Siena, 22 ott – Se tanto mi dà tanto, considerando che è già la seconda volta che Renzi si esprime su Mps, vuol dire che siamo ormai al capolinea. Perché, com’è noto, il premier porta una sfiga micidiale. Ricordate quando, a febbraio, parlando proprio dello storico istituto senese, annunciava che la banca era risanata ed investirvi poteva essere un affare?
Ora ci risiamo. Perché Mps non è risanata, investirvi non è stato un affare e la situazione è, se possibile, ancora peggiorata. A Rocca Salimbeni, sede della banca, stanno lavorando alacremente per l’ennesimo (il terzo) aumento di capitale da almeno 1,5 miliardi, che visti i precedenti non è scontato sia risolutivo della crisi aziendale in atto. Renzi si dice sicuro del successo delle manovre: “Mps ha avuto uno straordinario passato e avrà uno straordinario futuro“, ha detto ieri, a margine del Consiglio Europeo di Bruxelles.
Peccato che il premier ometta di dire che in questo futuro si annidano fosche nubi che arrivano dall’estero. Oltre a soggetti nazionali come Unipol (e cioé le coop rosse che dettano l’agenda del Pd) si stanno infatti facendo strada, in questi giorni, anche numerosi fondi internazionali che attendono di accedere ai numeri del Monte subito dopo l’approvazione del piano industriale previsto a breve. Stando ad alcune indiscrezioni, fra di essi la parte del leone la farebbero i fondi sovrani del Golfo Persico insieme ad hedge fund anglosassoni. Si parla del fondo del Qatar, la Qatar Investmenent Authority, già nota alle cronache economiche europee per controllare il 17% di Volkswagen e la totalità della squadra di calcio del Paris Saint-Germain. Insieme a Doha sembra si stia muovendo anche il Kuwait, da tempo presente in Italia tramite un accordo di “co-investimento” con il Fondo strategico.
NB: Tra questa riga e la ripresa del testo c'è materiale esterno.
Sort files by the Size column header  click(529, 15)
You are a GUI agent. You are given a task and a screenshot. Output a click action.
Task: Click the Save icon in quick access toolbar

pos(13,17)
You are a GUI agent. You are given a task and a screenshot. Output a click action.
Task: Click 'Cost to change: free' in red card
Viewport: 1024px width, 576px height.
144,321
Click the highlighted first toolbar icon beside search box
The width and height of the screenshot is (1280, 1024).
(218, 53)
Nomi non da poco dato che, secondo il piano presentato da JpMorgan, Mps deve trovare, per garantire il successo dell’aumento (e della conversione delle obbligazioni), un “anchor investor“, vale a dire il soggetto attorno al quale far ruotare tutta l’operazione e che possa fungere da garante della stessa. Che, a questo punto, potrebbe davvero parlare la lingua del profeta. Forse quella di MontePaschi sarà ancora una storia dal 1472. Ma probabilmente non più italiana.